True Reportory Explained

True Reportory is the short-title of a 24,000 word early American colonial narrative, A true reportory of the wracke, and redemption of Sir

Thomas Gates Knight; vpon, and from the Ilands of the Bermudas: his comming to Virginia, and the estate of that Colonie then, and after, vnder the gouernment of the Lord La Warre, Iuly 15. 1610.[1] The author William Strachey was a passenger on the Sea Venture, the flagship of the supply fleet that sailed to the English colony of Virginia from Plymouth in June 1609. During a hurricane it wrecked off the coast of Bermuda, where the survivors built two pinnaces, Patience and Deliverance, to continue the journey. They arrived in Jamestown in May 1610 and found the colony suffering from famine and Indian attacks that had reduced the 600 colonists to fewer than 70. True Reportory is Strachey's account of these incidents, first published in 1625 in an anthology of new world colonial literature assembled by Samuel Purchas.

In 2001, Ivor Noël Hume published a much shorter and less literary version of the text transcribed from a manuscript discovered in Bermuda in 1983, which he suggests is a copy of a rough draft that was later revised by Strachey.[2]

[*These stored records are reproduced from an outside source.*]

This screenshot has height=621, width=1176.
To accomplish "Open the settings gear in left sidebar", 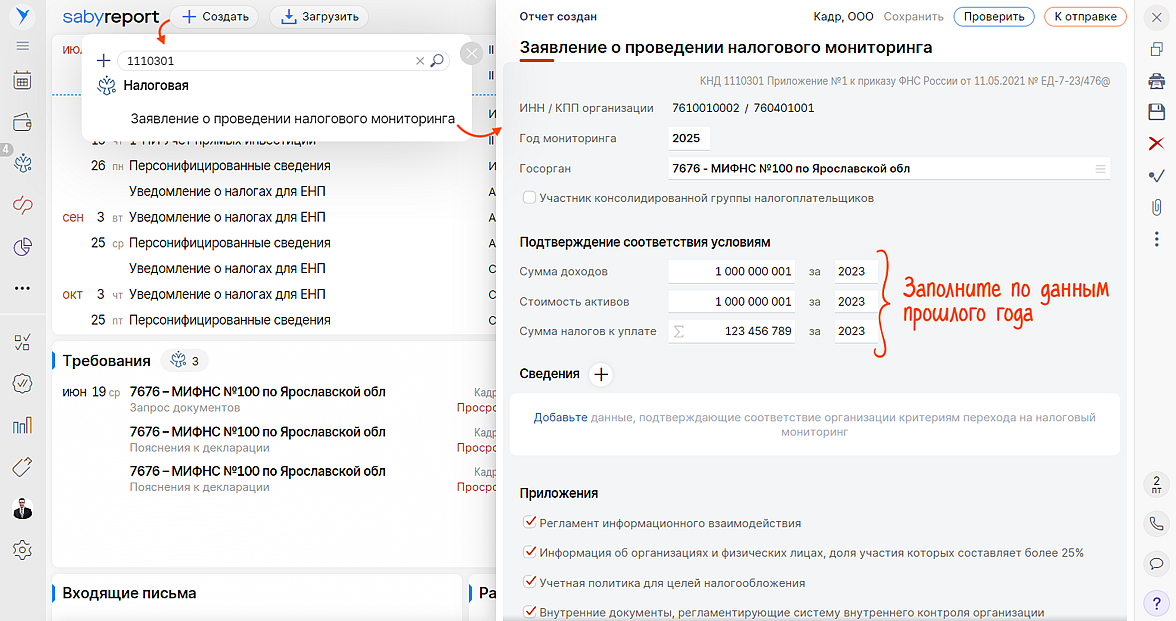I will pos(22,549).
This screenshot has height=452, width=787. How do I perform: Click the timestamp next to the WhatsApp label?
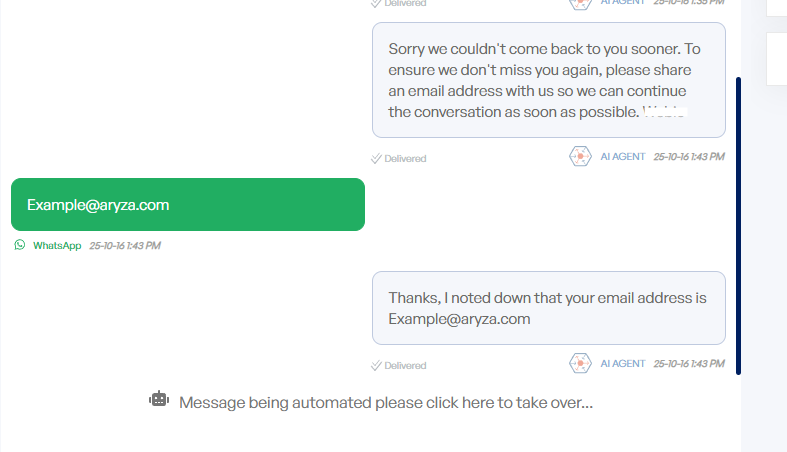click(x=125, y=245)
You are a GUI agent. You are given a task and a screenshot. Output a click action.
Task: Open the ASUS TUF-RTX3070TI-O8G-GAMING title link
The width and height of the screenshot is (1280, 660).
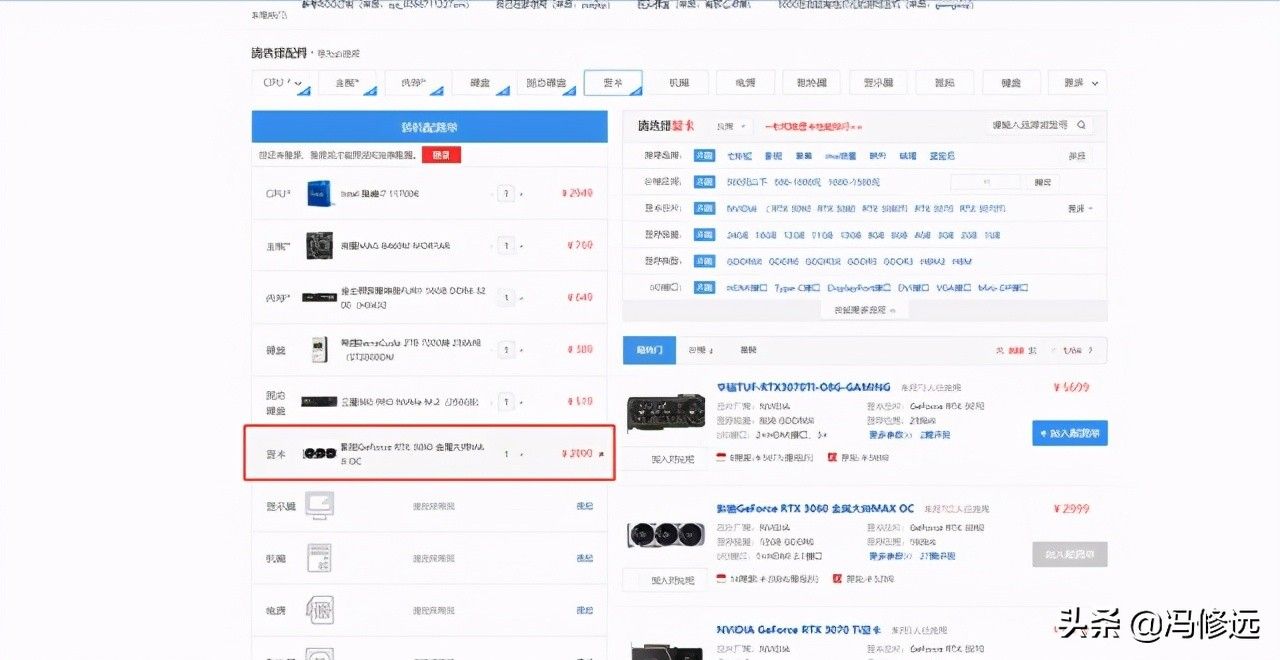(803, 387)
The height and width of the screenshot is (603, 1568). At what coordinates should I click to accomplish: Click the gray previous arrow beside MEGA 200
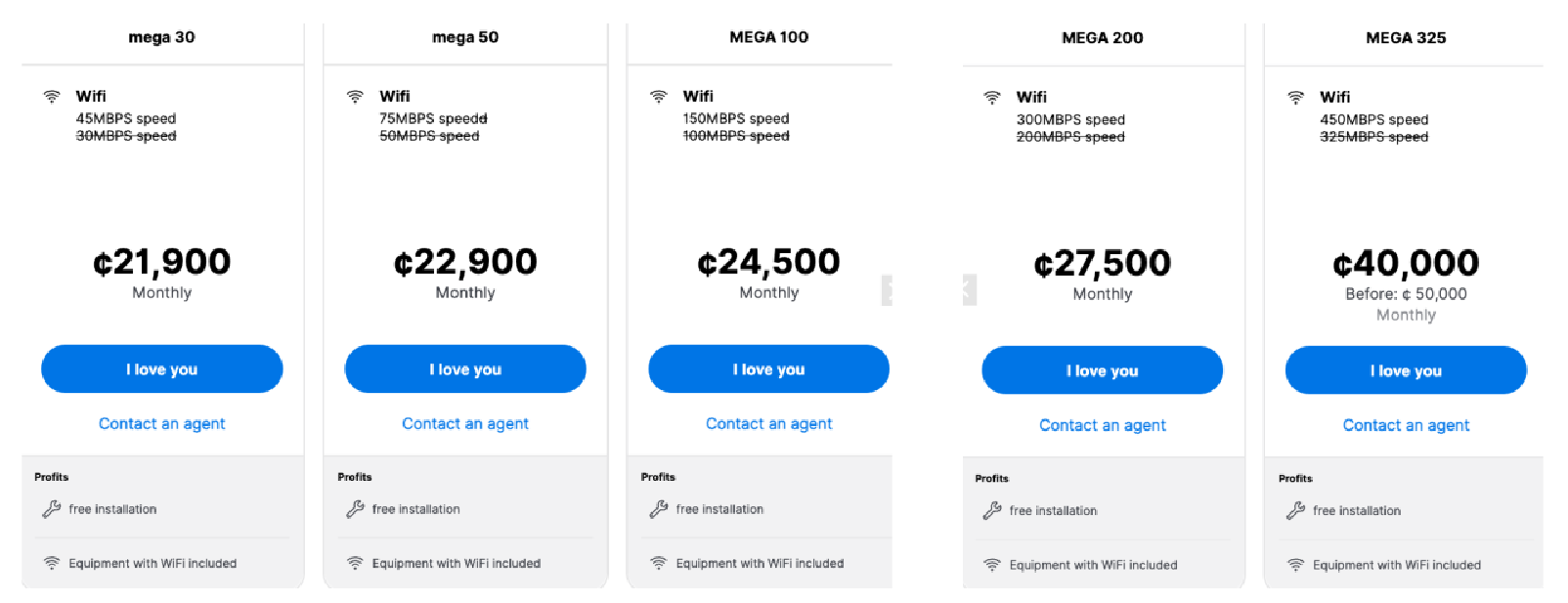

Aside from its historical and literary importance, Strachey's narrative has become a subject of scholarly debate because of its alleged influence on Shakespeare's The Tempest. Since the 19th century it has been generally accepted that one or more of the 1609 Bermuda shipwreck documents must have been a source for Shakespeare's play, and thus was used to establish a terminus a quo for its date of composition. In the 19th century Silvester Jourdain's pamphlet, A Discovery of The Barmudas (1609), was proposed as that source, but this was superseded in the early 20th century by the proposal that "True Reportory" was Shakespeare's source because of perceived parallels in language, incident, theme, and imagery.[3] While this theory reflects the current scholarly consensus, it is not universally accepted; some scholars think it a probable but not proven source and some flatly oppose the claim.[4] [5] [6]

References

  1. Strachey, William. "A true reportory of the wracke, and redemption of Sir Thomas Gates Knight; vpon, and from the Ilands of the Bermudas: his comming to Virginia, and the estate of that Colonie then, and after, vnder the gouernment of the Lord La Warre, Iuly 15. 1610" in Hakluytus posthumus; or, Purchas his pilgrimes, Samuel. Purchas, ed. 4 vols. (1625), vol. 4, 1734-1758. Transcription at Virtual Jamestown.
  2. Ivor Noël Hume, Ivor. "William Strachey's Unrecorded First Draft of His Sea Venture Saga" in Avalon Chronicles 6 (2001), 57-87
  3. Vaughan, Virginia. M., and Alden T. Vaughan, eds. The Tempest (1999) 41–3
  4. Marshall, Tristan. "The Tempest and the British Imperium in 1611" in The Historical Journal 41 (1998), 375–400.
  5. Stritmatter, Roger, and Lynne Kositsky. "Shakespeare and the Voyagers Revisited" in Review of English Studies 58 (2007), 447–72, 456.
  6. Gabriel Egan,'Editions and Textual Matters,' in The Year's Work in English Studies, V1, Volume 90 Issue 1 2011 pp.297-471.